One notable thing to me was the review that started with “Do you need SEX…” It then went on to explain it meant S.E.C.S., a Screen Edit Control System from Datasoft. This program gave high-resolution graphics commands for non-EXTENDED BASIC systems, and contains the first reference to soon-to-be-legendary game programmer Steve Bjork:
Issue 4 was created using a much better printer. Now the letters finally had true lowercase descenders! This issue focused on “Printer Uses.” A new feature called Program Quickie was added, featuring a four-line program that calculated the percent of change between two numbers. Most of the other articles were game program listings, or print utilities. Soft Sector Marketing started advertising.

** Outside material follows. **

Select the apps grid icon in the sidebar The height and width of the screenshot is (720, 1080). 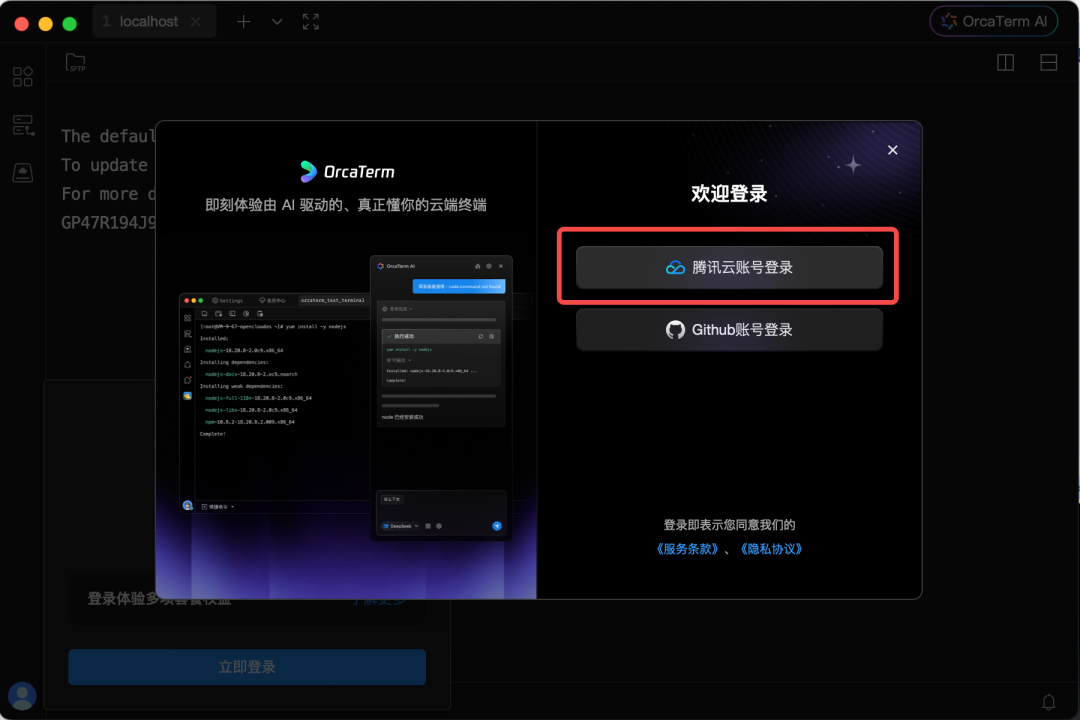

Issue 5 added ads for Chromasette Magazine (actually, a monthly cassette tape of programs) and TRANS/TECH (C.C. Writer word processor). The first “Letters to the Rainbow” section appeared. This issue announced the brand-new Radio Shack disc system for the Color Computer. It also contained the first BASIC programming tutorial, explaining how to use the GET and PUT commands for copying blocks of high-resolution graphics.
By issue 6, December 1981, The Rainbow moved to a small magazine format with artwork to go along with the articles. New advertisers included Spectral Associates, Illustrated Memory Banks, and Rainbow Connection Software. An article comparing the Radio Shack disc system and a third party offering was featured. There was a tutorial on how to use the random number command in BASIC, explaining that it was more advanced than on some other systems. A news column called “The Pipeline” debuted. It announced the release of a BASIC 1.1 ROM, and noted some of the new features, like being able to send a printer 8-bit values without needing a special driver program loaded. Rumors of the upcoming Scripsit (word processor) and Spectaculator (Visicalc type spreadsheet) ROM-Paks were mentioned, as well as an EDITOR/ASSEMBLER (this was probably EDTASM). There was also talk of a multi-pen plotter. Speaking of ROM-Paks, this issue also featured a tutorial on how to copy one to tape. I found interesting considering an earlier issue’s article urging people to not copy software. (Is a tape really a good personal backup for a hardware ROM-Pak?)
Let’s do the time warp, again
Reading through these old issues is like stepping in to a time machine. Yes, Virginia, there was a time before a disc drive could be hooked up to the CoCo! And speaking of CoCo, that term had yet to appear. It would be coined a bit later (I think by Chromasette Magazine).
One of my 2018 New Year’s Resolutions is to try to read through all the issues of Rainbow Magazine, starting with that very first one in July 1981. Eventually I’ll catch up to November 1983 when I started subscribing, and then at some point around 1991, I’ll start reading the issues that I have never seen since I dropped my subscription by then.
You can follow my progress over at my website, which will contain far more verbose breakdowns of each issue. As I run across historically significant tidbits, I will try to share them here, as well.
Until then, I have to get back to my reading assignment. Hello, 1980s. I missed you.